* Material provided *
--- --- ---

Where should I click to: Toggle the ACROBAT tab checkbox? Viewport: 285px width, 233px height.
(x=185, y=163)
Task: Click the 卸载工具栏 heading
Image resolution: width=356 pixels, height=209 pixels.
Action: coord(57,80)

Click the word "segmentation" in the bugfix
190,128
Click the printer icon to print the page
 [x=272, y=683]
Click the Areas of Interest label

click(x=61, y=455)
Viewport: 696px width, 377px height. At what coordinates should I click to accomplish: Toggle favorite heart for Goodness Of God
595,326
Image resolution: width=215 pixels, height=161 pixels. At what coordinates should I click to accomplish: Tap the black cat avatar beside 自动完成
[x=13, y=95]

--- --- ---

* Task statement *
Set down the whole of the data, exactly as it stands.

* Solution to the exercise *
Where should I click to: Toggle the ACROBAT tab checkbox? Viewport: 285px width, 233px height.
(x=185, y=163)
Task: Click the 卸载工具栏 heading
Image resolution: width=356 pixels, height=209 pixels.
Action: coord(57,80)

Click the word "segmentation" in the bugfix
190,128
Click the printer icon to print the page
 [x=272, y=683]
Click the Areas of Interest label

click(x=61, y=455)
Viewport: 696px width, 377px height. At what coordinates should I click to accomplish: Toggle favorite heart for Goodness Of God
595,326
Image resolution: width=215 pixels, height=161 pixels. At what coordinates should I click to accomplish: Tap the black cat avatar beside 自动完成
[x=13, y=95]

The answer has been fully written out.